### Data shown
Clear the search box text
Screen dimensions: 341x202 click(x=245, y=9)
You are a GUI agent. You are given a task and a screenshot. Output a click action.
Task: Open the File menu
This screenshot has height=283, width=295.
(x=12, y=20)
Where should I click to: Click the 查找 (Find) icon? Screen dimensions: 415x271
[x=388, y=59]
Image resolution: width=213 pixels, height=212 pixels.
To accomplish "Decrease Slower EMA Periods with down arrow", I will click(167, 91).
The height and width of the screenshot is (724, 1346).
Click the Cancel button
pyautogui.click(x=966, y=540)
######
- [Exercise directions] Set down the records once more, character for character.

- [Answer for this exercise]
Clear the search box text
Screen dimensions: 341x202 click(x=245, y=9)
You are a GUI agent. You are given a task and a screenshot. Output a click action.
Task: Open the File menu
This screenshot has height=283, width=295.
(x=12, y=20)
Where should I click to: Click the 查找 (Find) icon? Screen dimensions: 415x271
[x=388, y=59]
Image resolution: width=213 pixels, height=212 pixels.
To accomplish "Decrease Slower EMA Periods with down arrow", I will click(167, 91).
The height and width of the screenshot is (724, 1346).
Click the Cancel button
pyautogui.click(x=966, y=540)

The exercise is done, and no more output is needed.